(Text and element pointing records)
▬▬▬
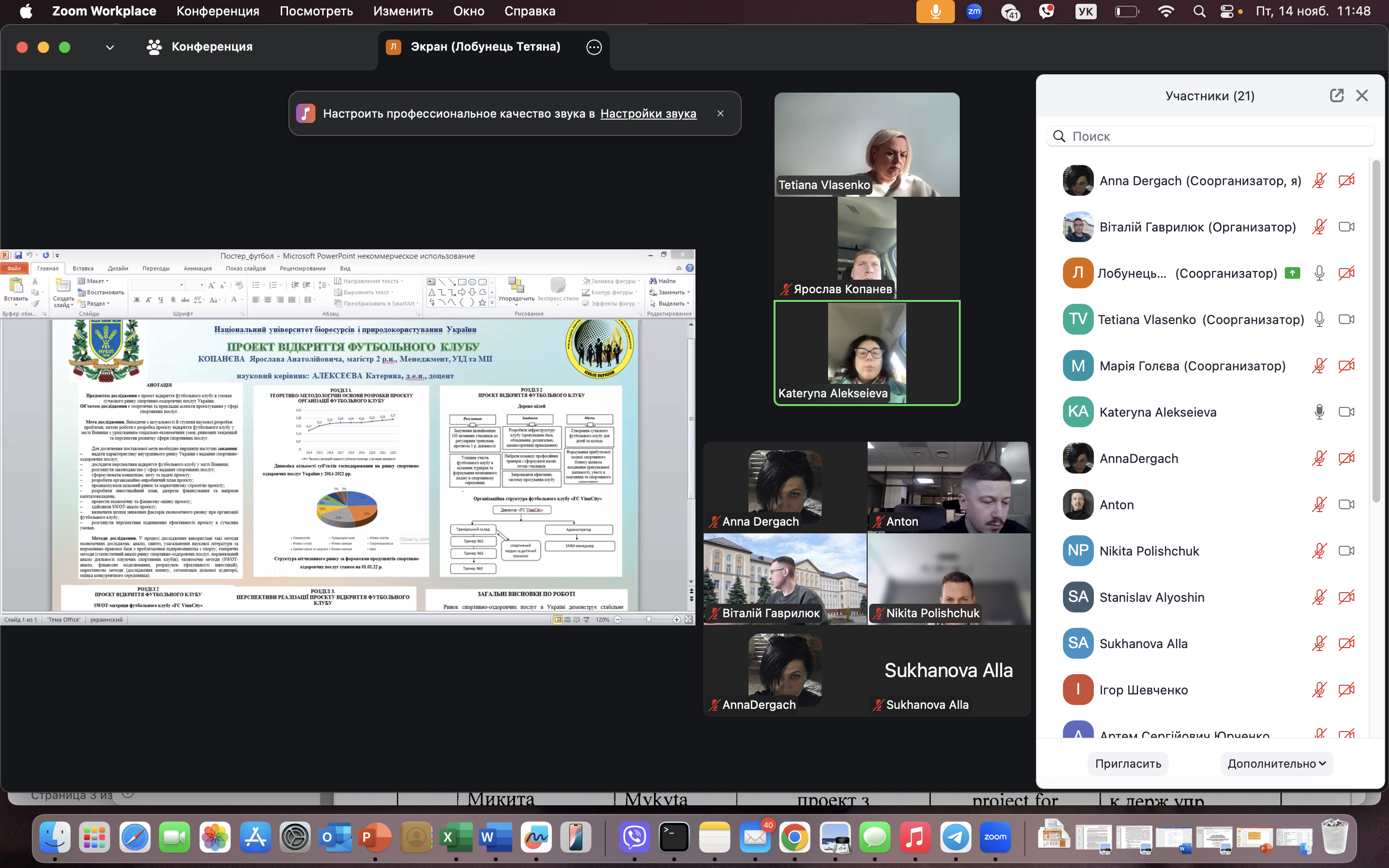Toggle Anton's microphone in the participant list
This screenshot has height=868, width=1389.
(1319, 504)
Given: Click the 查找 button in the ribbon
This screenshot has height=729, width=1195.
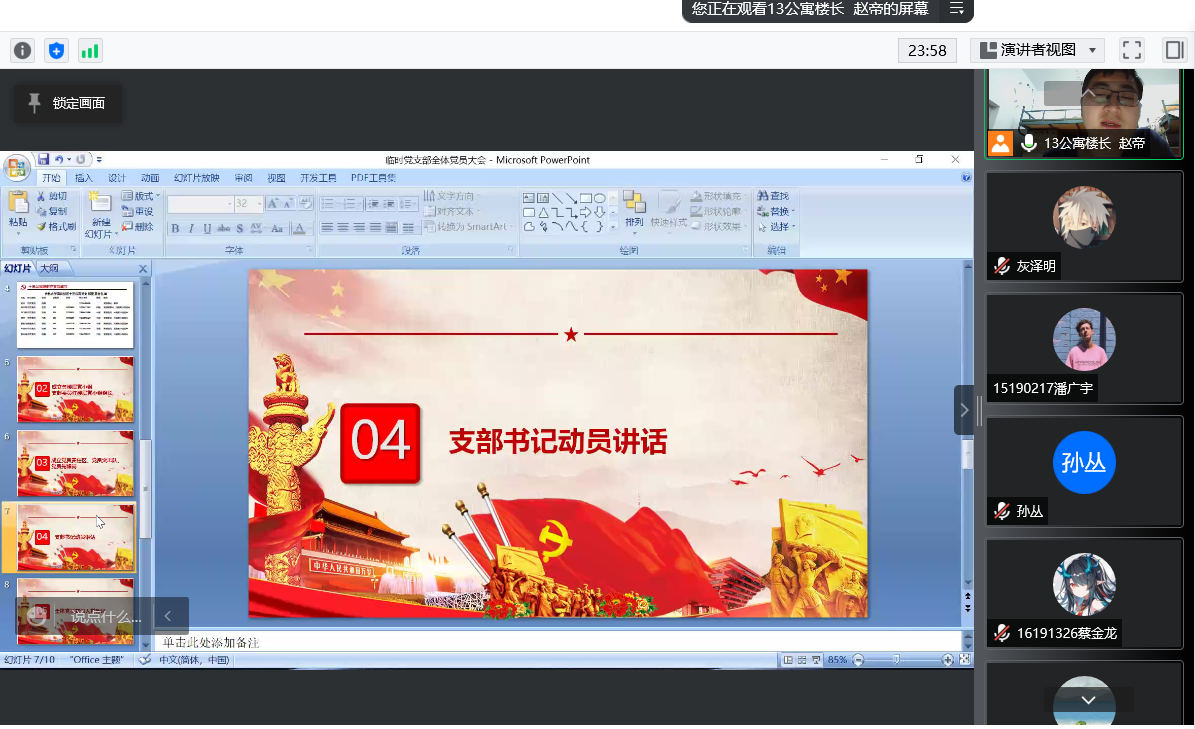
▬▬▬
Format every line of the material above as a JSON list of strings, one string per line, omitting blank lines and leaving the pictures out.

[
  "Toggle Anton's microphone in the participant list",
  "This screenshot has height=868, width=1389.",
  "(1319, 504)",
  "Given: Click the 查找 button in the ribbon",
  "This screenshot has height=729, width=1195."
]